Records from a dataset:

☆ ☆ ☆ ☆ ☆ ☆ ☆

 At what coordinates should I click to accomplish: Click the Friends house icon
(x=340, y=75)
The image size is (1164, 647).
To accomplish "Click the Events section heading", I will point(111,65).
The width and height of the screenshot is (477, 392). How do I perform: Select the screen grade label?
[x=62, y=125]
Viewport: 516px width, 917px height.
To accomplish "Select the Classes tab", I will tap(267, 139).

☆ ☆ ☆ ☆ ☆ ☆ ☆

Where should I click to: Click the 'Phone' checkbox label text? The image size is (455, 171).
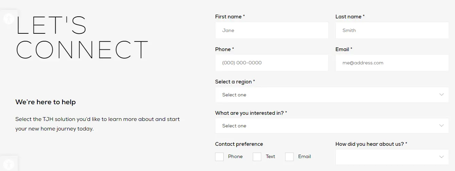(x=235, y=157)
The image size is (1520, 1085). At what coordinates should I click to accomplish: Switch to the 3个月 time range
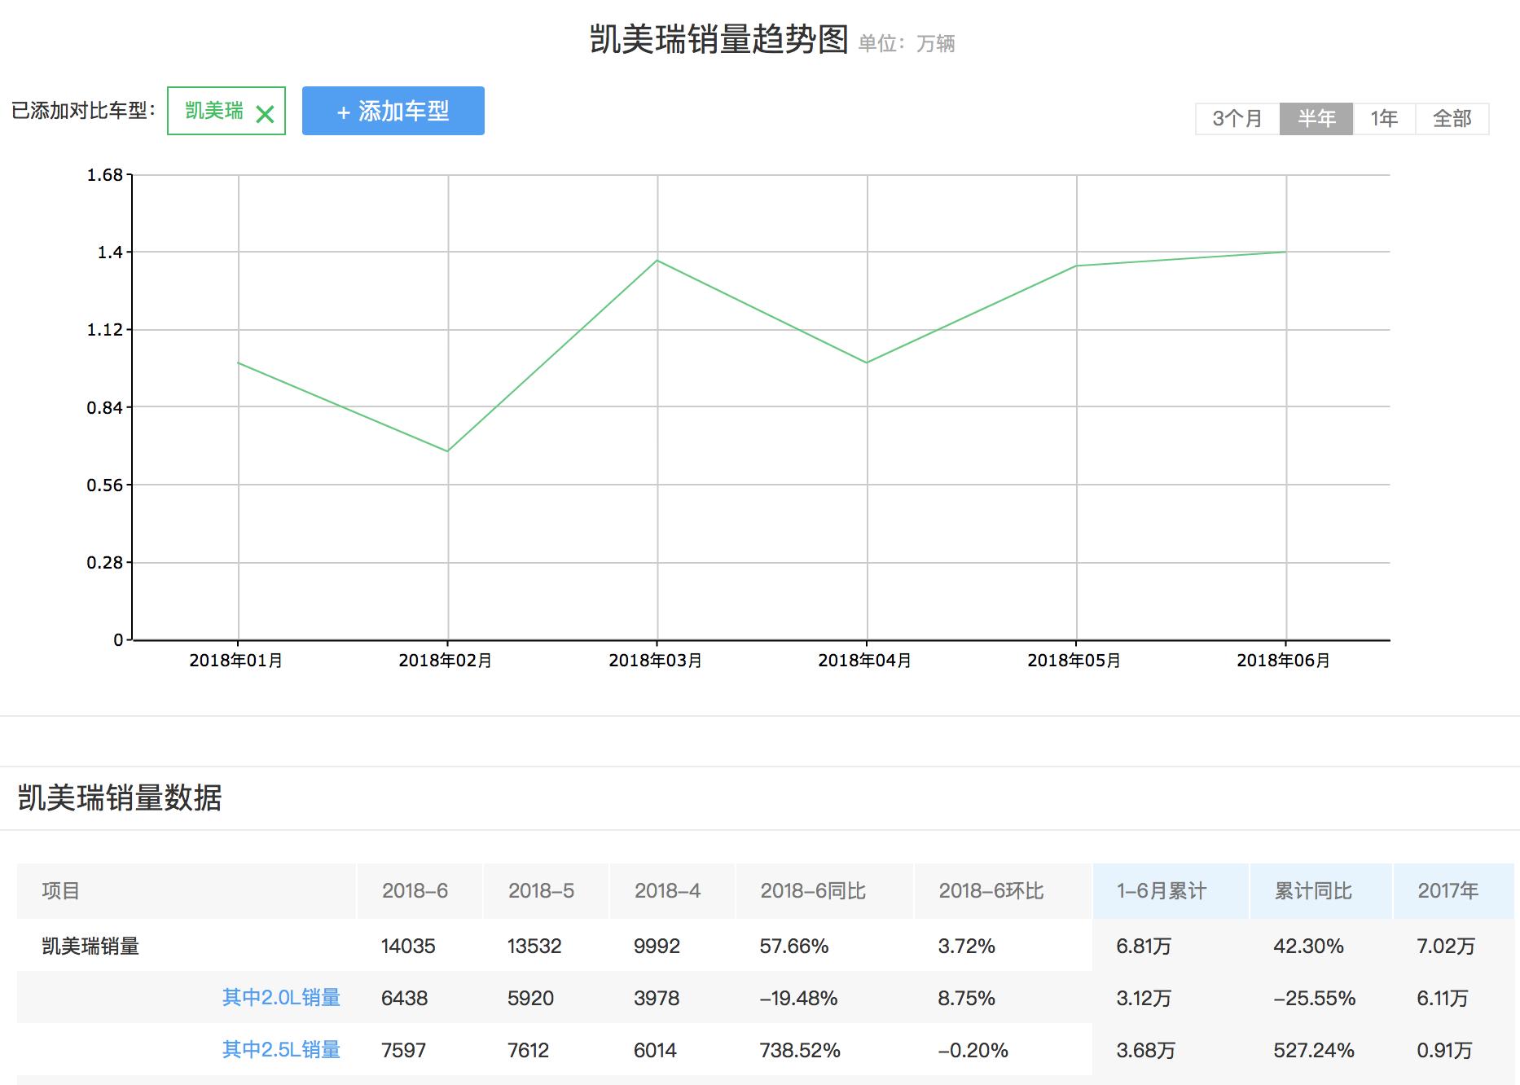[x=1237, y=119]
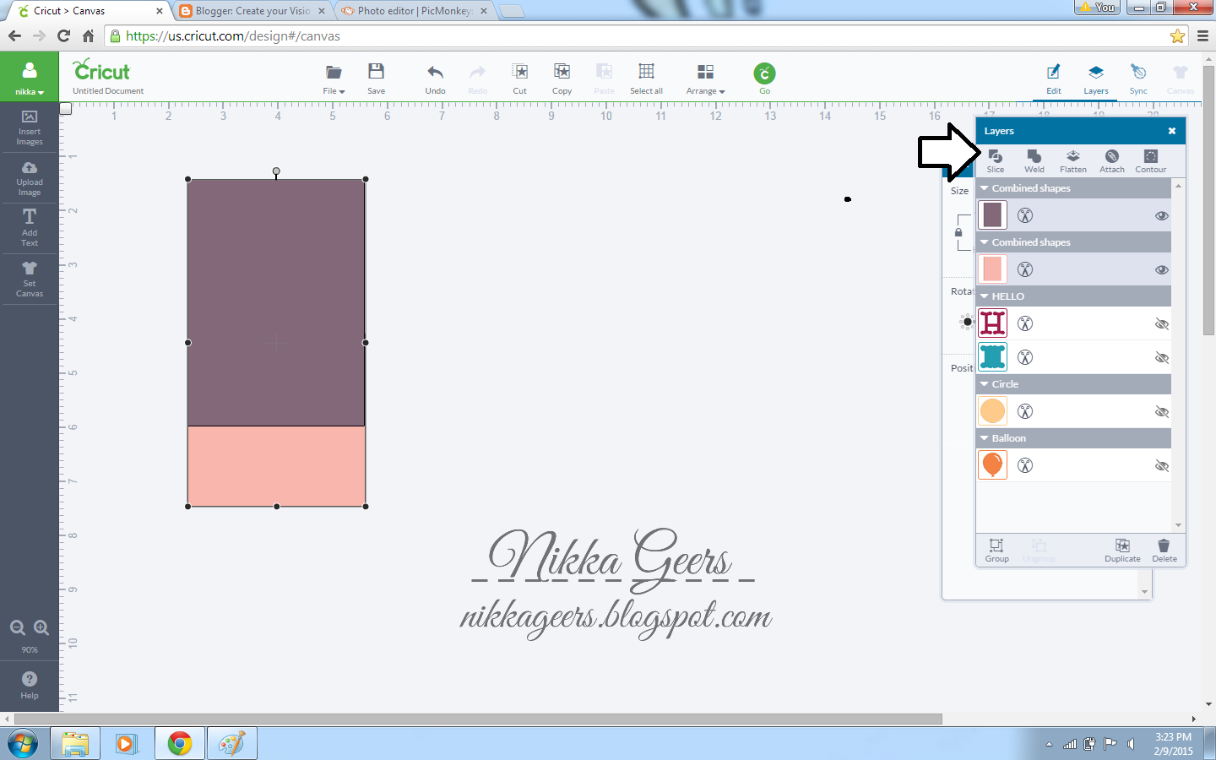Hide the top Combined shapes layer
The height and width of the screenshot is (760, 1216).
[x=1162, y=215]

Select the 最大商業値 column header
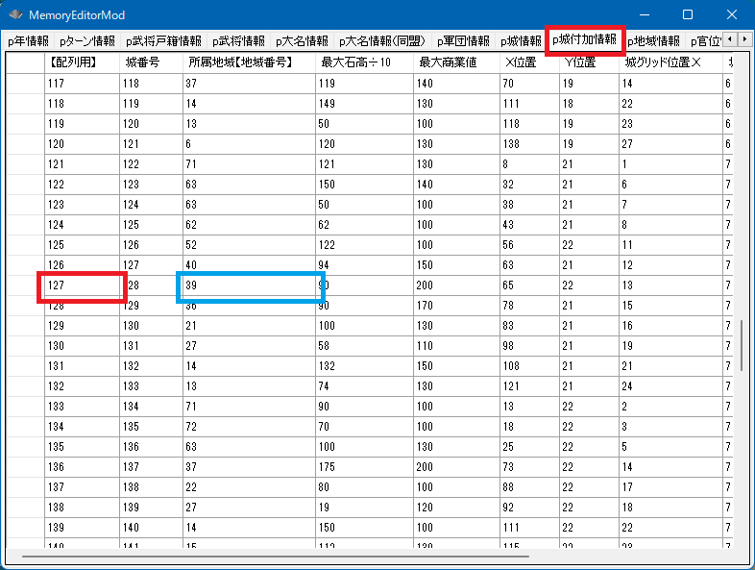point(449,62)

☆ ☆ ☆ ☆ ☆ ☆ ☆

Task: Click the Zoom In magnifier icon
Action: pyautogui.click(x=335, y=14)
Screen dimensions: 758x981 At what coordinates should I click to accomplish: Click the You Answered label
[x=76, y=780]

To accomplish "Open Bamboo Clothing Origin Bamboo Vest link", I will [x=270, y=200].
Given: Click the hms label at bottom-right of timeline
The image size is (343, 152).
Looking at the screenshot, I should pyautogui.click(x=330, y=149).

☆ ☆ ☆ ☆ ☆ ☆ ☆

__Requirement__. For the word "will", say how many lines of the data include it, with nothing else in the reply.

__Output of the exercise__. 3